**Stated exercise:**
Could you repeat the material below word for word, leaving out the pictures?

════════════════

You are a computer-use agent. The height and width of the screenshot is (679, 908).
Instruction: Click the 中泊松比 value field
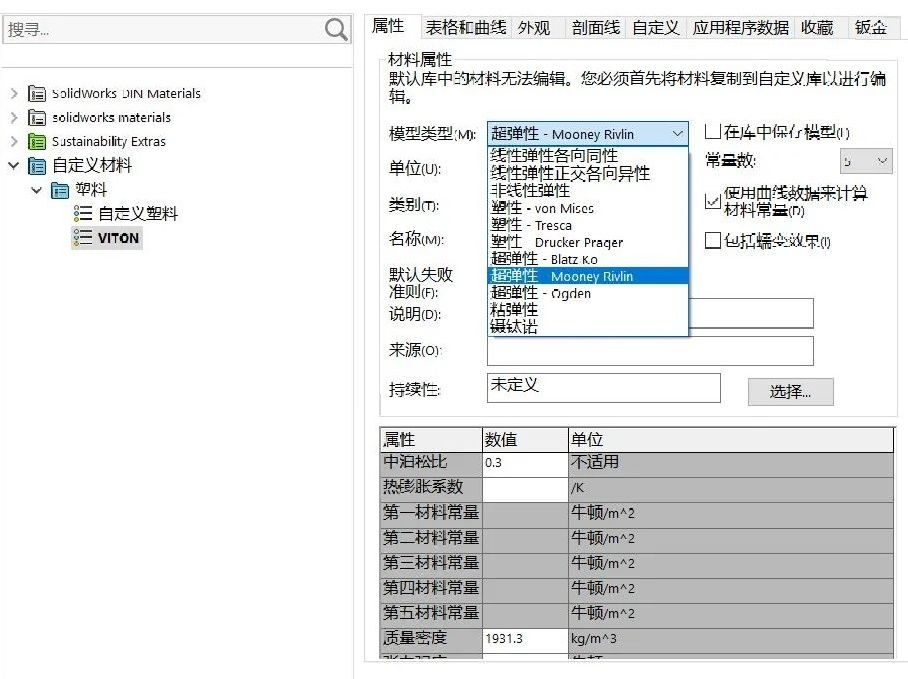pyautogui.click(x=524, y=463)
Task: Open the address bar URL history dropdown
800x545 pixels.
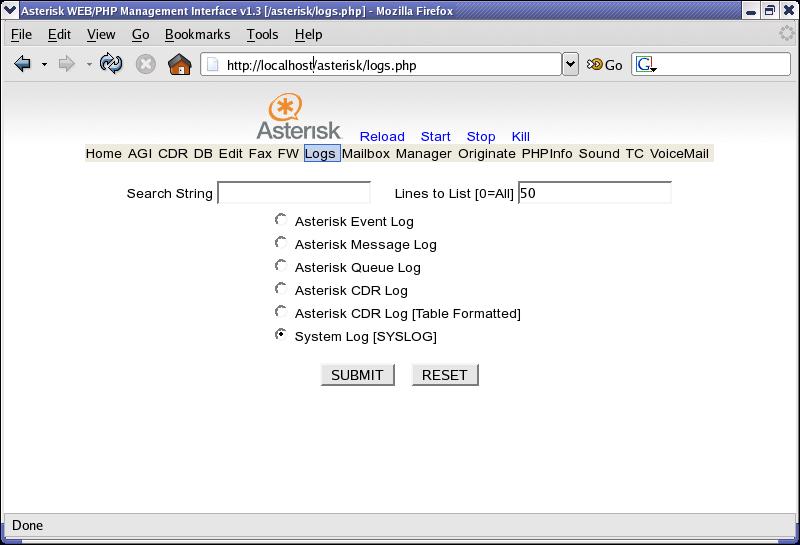Action: pos(570,65)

════════════════

**Output of the task:**
You are a computer-use agent. The height and width of the screenshot is (679, 908).
Instruction: Click the 中泊松比 value field
pyautogui.click(x=524, y=463)
Task: Open the address bar URL history dropdown
800x545 pixels.
Action: pos(570,65)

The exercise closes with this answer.